[DATA SUPPLIED]

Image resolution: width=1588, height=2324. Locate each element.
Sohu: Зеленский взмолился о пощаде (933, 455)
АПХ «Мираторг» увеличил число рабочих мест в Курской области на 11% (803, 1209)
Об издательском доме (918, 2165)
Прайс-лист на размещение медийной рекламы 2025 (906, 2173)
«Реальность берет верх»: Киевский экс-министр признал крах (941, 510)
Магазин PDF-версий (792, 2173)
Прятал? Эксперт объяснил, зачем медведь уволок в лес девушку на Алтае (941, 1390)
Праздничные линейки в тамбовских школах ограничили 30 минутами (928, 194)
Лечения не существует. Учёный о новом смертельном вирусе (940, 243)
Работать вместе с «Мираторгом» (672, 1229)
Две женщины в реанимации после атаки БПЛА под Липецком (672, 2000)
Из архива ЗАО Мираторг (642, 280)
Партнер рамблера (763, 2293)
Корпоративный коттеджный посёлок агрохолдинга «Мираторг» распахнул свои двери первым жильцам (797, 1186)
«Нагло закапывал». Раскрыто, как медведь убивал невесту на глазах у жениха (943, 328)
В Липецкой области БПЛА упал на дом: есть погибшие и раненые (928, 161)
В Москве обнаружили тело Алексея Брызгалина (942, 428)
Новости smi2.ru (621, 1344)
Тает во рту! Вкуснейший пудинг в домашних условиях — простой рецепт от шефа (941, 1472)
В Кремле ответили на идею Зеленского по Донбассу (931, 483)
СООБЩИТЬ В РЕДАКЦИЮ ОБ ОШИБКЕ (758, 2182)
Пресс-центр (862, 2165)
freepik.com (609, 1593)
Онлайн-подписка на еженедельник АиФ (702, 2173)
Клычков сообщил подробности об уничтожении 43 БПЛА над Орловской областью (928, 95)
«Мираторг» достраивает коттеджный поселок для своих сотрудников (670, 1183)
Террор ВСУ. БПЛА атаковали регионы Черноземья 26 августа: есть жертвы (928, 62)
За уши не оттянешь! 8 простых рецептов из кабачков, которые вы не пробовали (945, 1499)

[/DATA SUPPLIED]

__EXERCISE GOAL__: Starting with the line above that holds "11% (803, 1209)" and stopping with the line that holds "сотрудников (670, 1183)", reproduce each line exactly, omitting all other lines.

__RESPONSE__:
АПХ «Мираторг» увеличил число рабочих мест в Курской области на 11% (803, 1209)
Об издательском доме (918, 2165)
Прайс-лист на размещение медийной рекламы 2025 (906, 2173)
«Реальность берет верх»: Киевский экс-министр признал крах (941, 510)
Магазин PDF-версий (792, 2173)
Прятал? Эксперт объяснил, зачем медведь уволок в лес девушку на Алтае (941, 1390)
Праздничные линейки в тамбовских школах ограничили 30 минутами (928, 194)
Лечения не существует. Учёный о новом смертельном вирусе (940, 243)
Работать вместе с «Мираторгом» (672, 1229)
Две женщины в реанимации после атаки БПЛА под Липецком (672, 2000)
Из архива ЗАО Мираторг (642, 280)
Партнер рамблера (763, 2293)
Корпоративный коттеджный посёлок агрохолдинга «Мираторг» распахнул свои двери первым жильцам (797, 1186)
«Нагло закапывал». Раскрыто, как медведь убивал невесту на глазах у жениха (943, 328)
В Липецкой области БПЛА упал на дом: есть погибшие и раненые (928, 161)
В Москве обнаружили тело Алексея Брызгалина (942, 428)
Новости smi2.ru (621, 1344)
Тает во рту! Вкуснейший пудинг в домашних условиях — простой рецепт от шефа (941, 1472)
В Кремле ответили на идею Зеленского по Донбассу (931, 483)
СООБЩИТЬ В РЕДАКЦИЮ ОБ ОШИБКЕ (758, 2182)
Пресс-центр (862, 2165)
freepik.com (609, 1593)
Онлайн-подписка на еженедельник АиФ (702, 2173)
Клычков сообщил подробности об уничтожении 43 БПЛА над Орловской областью (928, 95)
«Мираторг» достраивает коттеджный поселок для своих сотрудников (670, 1183)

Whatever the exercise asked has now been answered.